The minutes show that all nine members were in agreement in keeping the interest rate at 0.5%, and maintain the current level of QE. Although they did show that some members felt a further bout of QE would be needed sooner, rather than later.

However, David Kern, Chief Economist at the British Chambers of Commerce (BCC), said that the MPC should be focusing their time and efforts on other measures, not QE.

“The decision to hold interest rates at 0.5% and to maintain QE at £375bn was taken unanimously, which was unsurprising. Existing QE is still being implemented, so it is understandable that the MPC wants to wait before another increase," he said.

"However, the minutes reveal that some members think further stimulus will be needed, and the financial markets are expecting a QE increase around November time.

“Recent measures by the ECB, the US Fed and the Bank of Japan will probably reinforce pressures for an increase. But we still think the MPC should be cautious and refrain from adding to QE unless the UK financial system faces new threats due to developments in the eurozone. It is important that additional QE is not used to limit falls in inflation over the next year, as a temporary fall below the 2% target would support demand.

“Although QE was helpful in the early stages of the 2008/09 financial crisis, its benefits have diminished in recent years, mainly because the scheme has focused exclusively on purchasing gilts.
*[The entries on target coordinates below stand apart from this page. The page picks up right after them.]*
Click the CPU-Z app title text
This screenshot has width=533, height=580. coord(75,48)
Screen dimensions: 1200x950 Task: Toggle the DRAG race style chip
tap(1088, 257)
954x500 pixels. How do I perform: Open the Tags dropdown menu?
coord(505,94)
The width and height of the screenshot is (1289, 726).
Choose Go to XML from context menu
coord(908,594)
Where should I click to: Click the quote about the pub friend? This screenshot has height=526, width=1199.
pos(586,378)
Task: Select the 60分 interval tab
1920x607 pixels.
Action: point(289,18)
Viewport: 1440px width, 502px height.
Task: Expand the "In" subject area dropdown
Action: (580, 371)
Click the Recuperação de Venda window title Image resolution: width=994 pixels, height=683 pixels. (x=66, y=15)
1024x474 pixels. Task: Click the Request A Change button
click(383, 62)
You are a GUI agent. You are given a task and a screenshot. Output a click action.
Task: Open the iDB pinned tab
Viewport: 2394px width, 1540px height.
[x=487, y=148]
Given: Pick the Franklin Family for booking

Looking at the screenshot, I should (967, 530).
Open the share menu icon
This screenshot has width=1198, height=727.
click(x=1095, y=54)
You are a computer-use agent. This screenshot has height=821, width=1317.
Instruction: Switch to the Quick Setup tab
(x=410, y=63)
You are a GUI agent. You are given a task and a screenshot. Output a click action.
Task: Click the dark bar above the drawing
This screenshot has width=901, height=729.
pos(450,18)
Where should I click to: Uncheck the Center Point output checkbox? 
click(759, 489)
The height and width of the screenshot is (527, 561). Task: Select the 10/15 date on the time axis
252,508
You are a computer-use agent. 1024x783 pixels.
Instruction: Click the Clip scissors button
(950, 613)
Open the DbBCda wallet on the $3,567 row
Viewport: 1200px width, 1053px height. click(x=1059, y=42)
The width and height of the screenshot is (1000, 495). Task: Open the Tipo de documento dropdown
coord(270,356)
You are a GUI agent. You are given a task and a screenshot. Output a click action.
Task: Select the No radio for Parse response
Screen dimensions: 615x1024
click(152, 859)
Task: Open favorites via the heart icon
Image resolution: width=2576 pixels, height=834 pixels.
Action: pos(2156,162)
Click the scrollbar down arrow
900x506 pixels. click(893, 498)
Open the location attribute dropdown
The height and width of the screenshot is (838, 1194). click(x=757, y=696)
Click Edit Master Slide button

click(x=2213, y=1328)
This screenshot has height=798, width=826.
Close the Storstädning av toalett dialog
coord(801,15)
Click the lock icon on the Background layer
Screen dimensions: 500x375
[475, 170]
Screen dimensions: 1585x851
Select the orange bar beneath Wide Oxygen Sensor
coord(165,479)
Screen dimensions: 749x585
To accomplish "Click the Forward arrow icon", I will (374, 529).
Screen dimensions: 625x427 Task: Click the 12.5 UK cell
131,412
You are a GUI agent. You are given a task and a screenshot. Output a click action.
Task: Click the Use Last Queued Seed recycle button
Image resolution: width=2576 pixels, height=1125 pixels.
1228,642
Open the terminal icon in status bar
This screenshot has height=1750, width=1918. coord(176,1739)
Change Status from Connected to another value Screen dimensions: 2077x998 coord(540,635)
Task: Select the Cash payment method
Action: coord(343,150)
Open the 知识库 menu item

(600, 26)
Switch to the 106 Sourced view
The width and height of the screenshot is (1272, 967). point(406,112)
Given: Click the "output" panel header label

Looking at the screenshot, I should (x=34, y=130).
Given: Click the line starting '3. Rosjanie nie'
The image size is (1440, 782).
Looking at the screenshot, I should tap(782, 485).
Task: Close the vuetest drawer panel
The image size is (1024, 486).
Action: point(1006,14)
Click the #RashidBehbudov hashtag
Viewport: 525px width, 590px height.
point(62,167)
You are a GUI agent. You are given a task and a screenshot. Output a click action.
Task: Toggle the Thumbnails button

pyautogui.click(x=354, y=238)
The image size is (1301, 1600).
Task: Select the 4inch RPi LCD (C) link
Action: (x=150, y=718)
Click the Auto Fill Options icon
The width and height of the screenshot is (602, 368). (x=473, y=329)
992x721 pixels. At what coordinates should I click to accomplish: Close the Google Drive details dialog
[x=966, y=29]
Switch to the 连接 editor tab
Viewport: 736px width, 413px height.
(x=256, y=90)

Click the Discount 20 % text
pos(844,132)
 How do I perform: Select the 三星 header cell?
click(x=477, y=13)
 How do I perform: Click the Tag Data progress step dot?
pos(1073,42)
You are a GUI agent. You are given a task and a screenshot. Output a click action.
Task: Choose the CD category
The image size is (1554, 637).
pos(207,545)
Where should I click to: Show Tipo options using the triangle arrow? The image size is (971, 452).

A recovery in business lending will only be achieved if the MPC and the government relies on tools other than conventional QE.

"The Funding for Lending scheme could be effective, but the MPC could help by purchasing assets other than gilts, including securitised business loans. To ensure credit is reaching new and growing companies, the government should be moving towards the early creation of a state backed business bank.”